As for the issue of "clothes simply disappear", I haven't experienced that so far. Maybe you can check the geometry of the garment...if any partial area of the geometry has very dense mesh, the garment might disappear because of drastic mesh collisions...when you simulate it. I ever experienced such a case in DS with dForce simulation... If so, relax the dense mesh in Blender first of all.
As for transfering morphs, it's simple, like the attached example. 1) Add the morph(s) to Favorites on ED2 shirt; 2) Transfer the favorites morphs to the target shirt with Transfer Utility. Done ~
I really appreciate your answer, but unfortunately I don't know how to do this inside Daz yet, but I'll watch a tutorial explaining this part in more detail since I haven't done it yet.
Thanks for explaining! I still don't really understand how Marvelous Designer works, but what you said about dense meshes, it's a possibility too, but I would have to check my character's tank top and see if that's the problem or not.
Oh, I almost forgot to mention. To clarify things, I'm trying to deform the morphs of Abby's tank top, a G8F character that I bought a few months ago for a scene with her and Ellie from TLOU 2, but her tank top is a bit strange, because if I lift Abby's arms, the tank top mesh is bugged on the right arm, and I haven't been able to fix this yet but I think it's just a small detail that could go unnoticed if I manage to transfer the morphs from the ED2 shirt to Abby's tank top correctly.

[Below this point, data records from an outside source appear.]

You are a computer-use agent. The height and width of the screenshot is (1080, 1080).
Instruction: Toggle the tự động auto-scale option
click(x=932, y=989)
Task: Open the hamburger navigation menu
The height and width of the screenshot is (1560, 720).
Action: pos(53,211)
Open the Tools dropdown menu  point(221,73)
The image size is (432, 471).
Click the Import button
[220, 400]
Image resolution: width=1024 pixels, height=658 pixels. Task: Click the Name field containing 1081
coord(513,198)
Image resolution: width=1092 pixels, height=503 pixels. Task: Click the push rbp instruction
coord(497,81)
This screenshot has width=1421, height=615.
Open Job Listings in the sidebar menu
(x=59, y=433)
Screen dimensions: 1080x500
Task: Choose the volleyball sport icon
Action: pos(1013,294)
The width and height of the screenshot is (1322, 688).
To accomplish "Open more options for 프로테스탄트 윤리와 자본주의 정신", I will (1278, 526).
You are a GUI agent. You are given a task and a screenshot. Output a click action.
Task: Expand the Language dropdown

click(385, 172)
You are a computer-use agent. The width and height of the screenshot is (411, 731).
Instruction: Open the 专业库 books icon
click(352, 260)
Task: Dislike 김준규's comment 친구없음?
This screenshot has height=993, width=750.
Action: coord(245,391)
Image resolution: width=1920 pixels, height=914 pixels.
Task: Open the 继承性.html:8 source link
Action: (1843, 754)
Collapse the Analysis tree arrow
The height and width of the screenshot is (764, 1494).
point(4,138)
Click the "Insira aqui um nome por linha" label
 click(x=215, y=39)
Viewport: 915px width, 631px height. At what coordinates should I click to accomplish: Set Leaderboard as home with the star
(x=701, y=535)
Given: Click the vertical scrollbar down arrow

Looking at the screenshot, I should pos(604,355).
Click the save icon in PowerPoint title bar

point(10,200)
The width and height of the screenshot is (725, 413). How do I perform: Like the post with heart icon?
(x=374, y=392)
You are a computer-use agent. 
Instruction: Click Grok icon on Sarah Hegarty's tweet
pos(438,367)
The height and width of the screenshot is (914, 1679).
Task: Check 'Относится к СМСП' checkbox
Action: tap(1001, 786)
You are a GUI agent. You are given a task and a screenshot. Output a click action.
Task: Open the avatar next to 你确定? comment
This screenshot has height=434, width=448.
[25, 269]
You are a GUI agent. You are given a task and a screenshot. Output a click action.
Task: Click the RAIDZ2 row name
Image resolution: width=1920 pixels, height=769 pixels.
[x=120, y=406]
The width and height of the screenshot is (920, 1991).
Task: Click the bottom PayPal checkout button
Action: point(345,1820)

Load the two items of clothing, fit the one you ant to add morphs to to the one that has them (select the one to be morphed, use the Fit To button under Constraints in the Parameters pane). Now if you dial up the morph you want on the other item it will be projected into the fitted item. Unfortunately these generated morphs are not persistent, they don't save with the scene, so you will need to export the clothing item as OBJ (alone, no added parts sucgh as buttons on Rigid Follow Nodes, and at base resolution - the easiest way to do this is to make sure the item is selected and then in the OBJn export options enable the option to include delected items only). I would use the Daz Studio preset. name the OBJ to match the morph. Zero that morph and set the enxt you want to transfer, export it as OBJ. Once done Use the Fit to button again and select None, then with the item you want to add the morphs to go to Edit>Figure>Morph Loader Pro. Click the Choose Morph Files... button and select the exported OBJs, set the import preset to Daz Studio (or whatever you used on export) and click Accept. That should get you most of the way.
Thank you for your detailed explanation! I'll carry out these procedures on the clothes I have here and see what the final result looks like.
I don't have that tank top but I suppose that the author didn't make corrective morphs (pJCM) for it. When you bend figure's joints, there's be distortion. You can check if there's any corrective morphs in the hidden properties of the tank top.
It could be, it probably wasn't adjusted very well. I'll check later if I can fix this bug.